Mrs. Todd pressed her lips together. A suspicious gleam came to her pale eyes. "This is the work of Yuki Onda! You both are infatuated about that girl."

"My dear Susan, how utterly unjust! Yuki has no more political influence than our cook. She doesn't dream of this possibility, she or Gwendolen either. You are the only one besides myself to hear."

"The girls will be wild when they are told. Gwendolen will be mad to go! Society, flattery, success, a great catch,—all I have worked for—will be nothing!" Todd wisely keptsilence. Mrs. Todd rose unsteadily to her feet. "There is no doubt that you all will be frantic to go—all three of you—without a thought for me." Seizing each side of the parted curtain, she stood, as at a tent door, staring out into a blackening sky.

"You'll be a big gun out there, Mrs. Cyrus Carton Todd," wheedled a low voice. "Bigger, in some ways, than you'll ever get to be over here. Those foreign embassies are bargain-counters of dukes and princes. The American globe-trotters will be so many kneeling pilgrims at your shrine."
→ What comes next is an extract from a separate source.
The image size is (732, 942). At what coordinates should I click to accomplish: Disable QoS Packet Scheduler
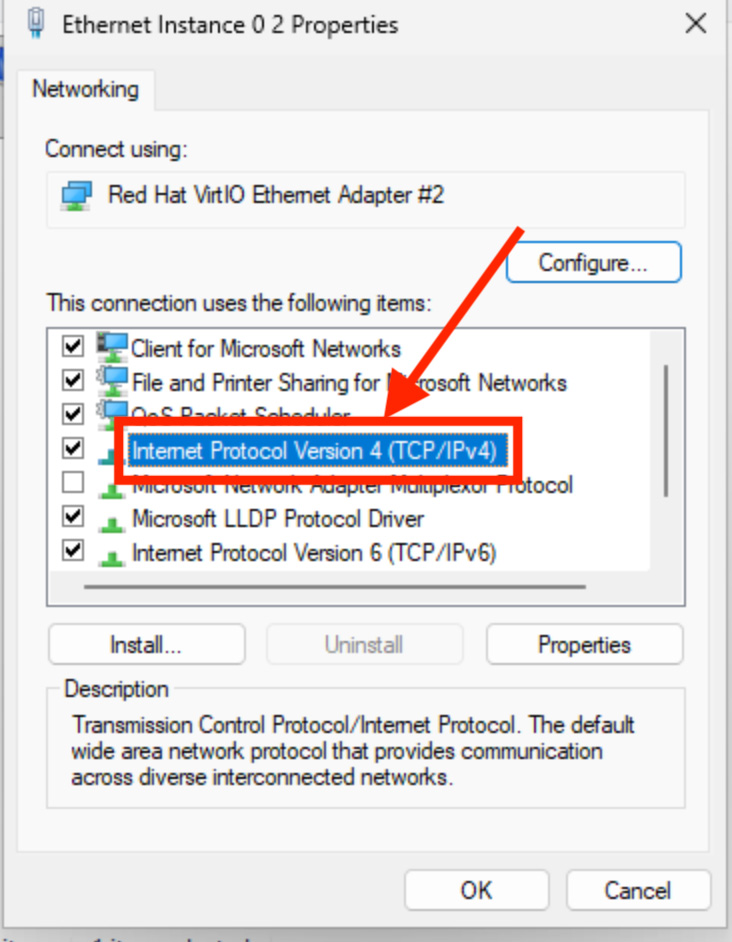(72, 413)
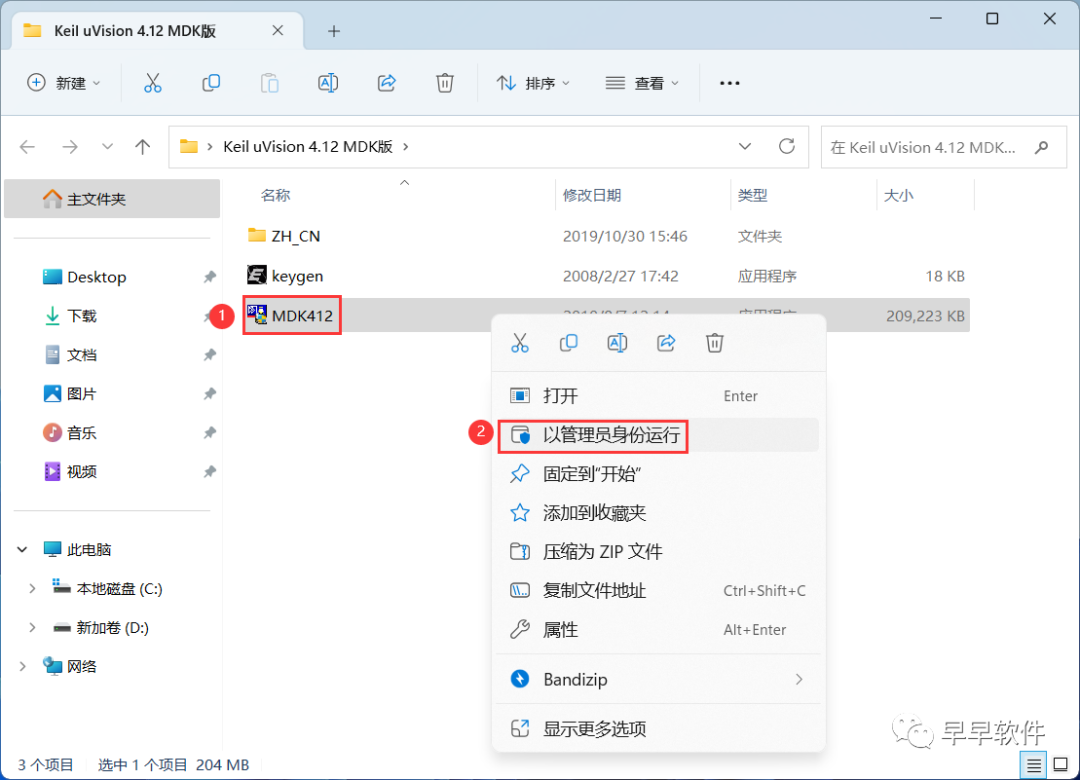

Mrs. Todd stared on. Slowly upon the night, as upon a transparency, luminous letters began to form. "Mrs. Todd, the stately and distinguished consort of Minister Cyrus Carton Todd, Envoy Extraordinary and Minister Plenipotentiary from the United States to Japan. Miss Gwendolen de Lancy Todd, a famous Washington beauty, now in her first season." Beneath the words appeared, as in a phosphorescent mist, a long, long dining-table, rich with the beauty of lace, cut glass, silver, and flowers; while ringed about it leaned and laughed her guests,—famous men and women of two worlds, members of old nobilities, native princes, and, perhaps, even visitors of blood royal, for who, in these days, would slight an invitation from the representative of earth's greatest republic?

Senator Todd pensively regarded the scallops of his wife's uplifted profile. "You'd make a stunning figure in a court dress, mother."

She wheeled fiercely upon him. "You are sure Gwendolen suspects nothing?"

"Sure. And if you take it like this, dear, she need never know that the chance was offered."

His companion gave a small, irrepressible sob. In an instant the long arms were about her. "Now, Susie, don't you be losing any sleep over this. I won't take a step unless you give the word."

Dreading his tenderness more than any argument, she pushed him away half laughing, half crying, "No—no—go on with you! I won't be honey-fuggled! I know your ways. It has come upon me rather sudden, and I haven't caught my breath! But you might as well tell Gwennie and be donewith it! I couldn't keep such a secret from her, even if you could. It's too b-big! And she'll be just wy-wy-wild to go!" The last sentence was a wail.

"Forget it, mother! Drat the whole thing! Let it vanish!" urged Cyrus.

"No!" she cried instantly, and shook her head with vehemence. "I can't accept the sacrifice."

"Do you agree, then, for me to—to—try?" asked Todd, fighting down a desperate joy.

"No-o" she hesitated, "not exactly agree, either; only I'm not willing to take upon myself to stop the whole thing here at the beginning. I'm not the Lord! Maybe this is planned out by higher powers; and then, besides," she added with a gleam of hope, "maybe you won't get it, after all!"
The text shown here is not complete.